| Exercise prompt |
Repeat every line of the listing below without changing anything.

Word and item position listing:
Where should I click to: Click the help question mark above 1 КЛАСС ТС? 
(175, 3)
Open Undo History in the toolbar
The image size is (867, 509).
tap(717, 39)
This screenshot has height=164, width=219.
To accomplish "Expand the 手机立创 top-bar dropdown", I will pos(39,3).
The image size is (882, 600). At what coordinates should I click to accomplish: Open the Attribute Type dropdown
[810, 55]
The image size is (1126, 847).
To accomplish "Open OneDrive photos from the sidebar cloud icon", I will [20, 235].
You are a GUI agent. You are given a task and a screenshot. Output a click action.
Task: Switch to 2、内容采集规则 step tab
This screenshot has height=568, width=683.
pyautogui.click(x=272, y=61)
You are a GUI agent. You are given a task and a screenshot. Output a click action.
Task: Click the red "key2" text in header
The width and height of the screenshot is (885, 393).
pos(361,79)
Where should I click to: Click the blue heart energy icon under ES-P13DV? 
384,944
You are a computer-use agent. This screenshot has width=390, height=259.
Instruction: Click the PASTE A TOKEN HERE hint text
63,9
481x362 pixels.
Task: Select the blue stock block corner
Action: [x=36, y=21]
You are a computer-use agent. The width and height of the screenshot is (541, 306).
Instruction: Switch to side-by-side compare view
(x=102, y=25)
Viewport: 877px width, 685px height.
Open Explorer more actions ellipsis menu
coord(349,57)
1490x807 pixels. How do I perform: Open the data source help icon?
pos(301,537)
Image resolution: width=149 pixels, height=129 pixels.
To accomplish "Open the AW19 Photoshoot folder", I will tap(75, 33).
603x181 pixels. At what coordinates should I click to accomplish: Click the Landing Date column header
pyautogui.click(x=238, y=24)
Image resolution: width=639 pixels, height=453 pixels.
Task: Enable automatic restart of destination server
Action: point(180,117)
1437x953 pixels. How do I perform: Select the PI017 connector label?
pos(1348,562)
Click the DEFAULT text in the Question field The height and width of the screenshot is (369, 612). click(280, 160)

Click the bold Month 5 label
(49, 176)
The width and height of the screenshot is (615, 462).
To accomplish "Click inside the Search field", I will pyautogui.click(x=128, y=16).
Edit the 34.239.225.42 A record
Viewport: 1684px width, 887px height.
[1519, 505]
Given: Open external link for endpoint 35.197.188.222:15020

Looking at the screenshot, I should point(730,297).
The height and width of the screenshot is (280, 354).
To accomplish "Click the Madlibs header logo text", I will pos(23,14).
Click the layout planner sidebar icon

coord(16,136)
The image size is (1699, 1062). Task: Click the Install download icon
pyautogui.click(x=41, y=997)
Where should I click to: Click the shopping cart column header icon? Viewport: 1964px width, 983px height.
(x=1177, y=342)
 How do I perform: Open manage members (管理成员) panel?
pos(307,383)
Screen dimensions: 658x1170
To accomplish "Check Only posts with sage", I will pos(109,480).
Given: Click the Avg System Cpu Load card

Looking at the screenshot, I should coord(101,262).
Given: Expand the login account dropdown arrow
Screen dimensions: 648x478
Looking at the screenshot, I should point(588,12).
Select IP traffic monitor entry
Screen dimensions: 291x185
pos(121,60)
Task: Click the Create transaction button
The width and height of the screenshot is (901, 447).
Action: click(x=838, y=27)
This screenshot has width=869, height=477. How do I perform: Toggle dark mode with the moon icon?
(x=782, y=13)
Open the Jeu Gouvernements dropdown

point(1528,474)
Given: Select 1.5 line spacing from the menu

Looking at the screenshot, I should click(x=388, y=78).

| Written answer |
Where should I click to: Click the help question mark above 1 КЛАСС ТС? 
(175, 3)
Open Undo History in the toolbar
The image size is (867, 509).
tap(717, 39)
This screenshot has height=164, width=219.
To accomplish "Expand the 手机立创 top-bar dropdown", I will pos(39,3).
The image size is (882, 600). At what coordinates should I click to accomplish: Open the Attribute Type dropdown
[810, 55]
The image size is (1126, 847).
To accomplish "Open OneDrive photos from the sidebar cloud icon", I will [20, 235].
You are a GUI agent. You are given a task and a screenshot. Output a click action.
Task: Switch to 2、内容采集规则 step tab
This screenshot has height=568, width=683.
pyautogui.click(x=272, y=61)
You are a GUI agent. You are given a task and a screenshot. Output a click action.
Task: Click the red "key2" text in header
The width and height of the screenshot is (885, 393).
pos(361,79)
Where should I click to: Click the blue heart energy icon under ES-P13DV? 
384,944
You are a computer-use agent. This screenshot has width=390, height=259.
Instruction: Click the PASTE A TOKEN HERE hint text
63,9
481x362 pixels.
Task: Select the blue stock block corner
Action: [x=36, y=21]
You are a computer-use agent. The width and height of the screenshot is (541, 306).
Instruction: Switch to side-by-side compare view
(x=102, y=25)
Viewport: 877px width, 685px height.
Open Explorer more actions ellipsis menu
coord(349,57)
1490x807 pixels. How do I perform: Open the data source help icon?
pos(301,537)
Image resolution: width=149 pixels, height=129 pixels.
To accomplish "Open the AW19 Photoshoot folder", I will tap(75, 33).
603x181 pixels. At what coordinates should I click to accomplish: Click the Landing Date column header
pyautogui.click(x=238, y=24)
Image resolution: width=639 pixels, height=453 pixels.
Task: Enable automatic restart of destination server
Action: point(180,117)
1437x953 pixels. How do I perform: Select the PI017 connector label?
pos(1348,562)
Click the DEFAULT text in the Question field The height and width of the screenshot is (369, 612). click(280, 160)

Click the bold Month 5 label
(49, 176)
The width and height of the screenshot is (615, 462).
To accomplish "Click inside the Search field", I will pyautogui.click(x=128, y=16).
Edit the 34.239.225.42 A record
Viewport: 1684px width, 887px height.
[1519, 505]
Given: Open external link for endpoint 35.197.188.222:15020

Looking at the screenshot, I should point(730,297).
The height and width of the screenshot is (280, 354).
To accomplish "Click the Madlibs header logo text", I will pos(23,14).
Click the layout planner sidebar icon

coord(16,136)
The image size is (1699, 1062). Task: Click the Install download icon
pyautogui.click(x=41, y=997)
Where should I click to: Click the shopping cart column header icon? Viewport: 1964px width, 983px height.
(x=1177, y=342)
 How do I perform: Open manage members (管理成员) panel?
pos(307,383)
Screen dimensions: 658x1170
To accomplish "Check Only posts with sage", I will pos(109,480).
Given: Click the Avg System Cpu Load card

Looking at the screenshot, I should coord(101,262).
Given: Expand the login account dropdown arrow
Screen dimensions: 648x478
Looking at the screenshot, I should point(588,12).
Select IP traffic monitor entry
Screen dimensions: 291x185
pos(121,60)
Task: Click the Create transaction button
The width and height of the screenshot is (901, 447).
Action: click(x=838, y=27)
This screenshot has width=869, height=477. How do I perform: Toggle dark mode with the moon icon?
(x=782, y=13)
Open the Jeu Gouvernements dropdown

point(1528,474)
Given: Select 1.5 line spacing from the menu

Looking at the screenshot, I should click(x=388, y=78).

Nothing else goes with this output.